* Problem A: Name every company or exchange mentioned in the text on WTI oil futures.
* Problem B: In the text on WTI oil futures, retype everything from "The negative pricing lasted" down to "negative pricing incident.".
* Problem C: Write what comes next in the text on WTI oil futures, picking up right after its last sentence.

* Quoted passage:
***

The negative pricing lasted only briefly, but it shook confidence in the reliability of the WTI futures as a benchmark for oil prices. Market participants are now keenly aware of the contract's link to local market conditions in the US and the potential storage challenges around settlement. That contrasts to Brent, which has more flexibility in how it can be stored.
"While Brent's nominal storage capacity is lower than WTI at Cushing, it is intrinsically linked to the global market, with the crude making up the Dated Brent benchmark easily deliverable by tanker to refiners in any continent," wrote S&P Platts analyst Richard Swann shortly after the negative pricing incident.
On the other hand, the WTI futures market remains extremely liquid, with a large and diverse population of market participants as well as a host of related futures based on price relationships across the energy complex. That makes it the "most efficient" way to trade oil, according to CME Group, the parent of the Nymex exchange.
The WTI futures market also benefits from the explosion in US oil production over the last decade driven by new techniques for extracting oil from shale formations. That makes it the centerpiece for hedging by US producers and others that rely on this source of oil.
“The negative WTI price occurred on a single day last year due to the negative demand shock in Q1 2020 and the subsequent spike in inventory. However, such a short-lived event – less than one trading day – cannot have an impact on the hedging program of any oil producer,” said Georgi Slavov, global head of fundamental research at Marex Spectron. “In addition, the consistent decline in oil prices which started in early January 2020 triggered a sharp increase in hedge ratios. Historically, US oil production is about 30-35% hedged. This rose to 45% this time last year before retreating to the long-term average levels. Lower output and a steady uptrend in prices also contributed to the decline in the hedging ratio. We see no evidence that hedging was performed with the use of other oil benchmarks,” he said.

***

* Data below:
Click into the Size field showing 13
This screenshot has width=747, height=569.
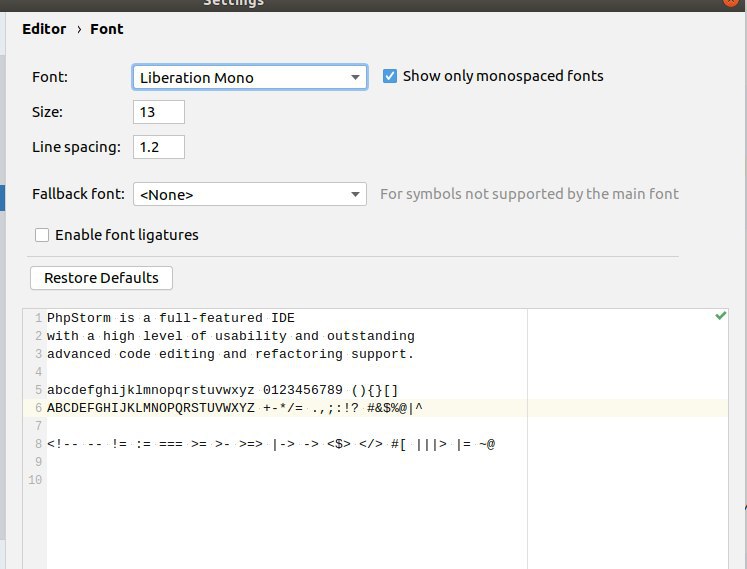point(159,112)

***

* Final answer A: S&P Platts, CME Group, Nymex, Marex Spectron

* Final answer B:
The negative pricing lasted only briefly, but it shook confidence in the reliability of the WTI futures as a benchmark for oil prices. Market participants are now keenly aware of the contract's link to local market conditions in the US and the potential storage challenges around settlement. That contrasts to Brent, which has more flexibility in how it can be stored.
"While Brent's nominal storage capacity is lower than WTI at Cushing, it is intrinsically linked to the global market, with the crude making up the Dated Brent benchmark easily deliverable by tanker to refiners in any continent," wrote S&P Platts analyst Richard Swann shortly after the negative pricing incident.

* Final answer C:
Going forward, US oil exports are becoming increasingly important to the global market. Platts proposed adding WTI Midland to the Brent basket because of its importance to European refineries. US oil also is flowing to buyers in Asia. In 2020, US exports of crude oil to China jumped to 176 million barrels of oil, more than three times the amount in 2019 and more than any other destination, according to the Energy Information Administration, a branch of the US Energy Department.
Case in point: During the peak of the oil market over-supply in early 2020, Hess, one of the largest independent oil producers in the US, chartered three very large crude carriers to store six million barrels of oil coming out of its fields in North Dakota. The company disclosed during a briefing for investors in January that one of the cargos was sold to China in September; the other two were sold to China several months later.
The key question is whether these US exports are priced with reference to WTI or Brent. Hess currently relies on WTI futures to hedge most of its production, but these three cargoes were all sold at a premium to Brent. It will be interesting to see how US producers adjust their hedging strategies as the market continues to evolve.
Both ICE and CME have attempted to address this issue by introducing futures contracts based on the price of oil being exported from the Gulf Coast—the Permian WTI (HOU) contract and the WTI Houston (HCL) contract respectively. Trading volumes have been relatively low, however, and these contracts show no sign of dislodging WTI futures as the primary gauge of US crude prices.
Will Acworth contributed to this report.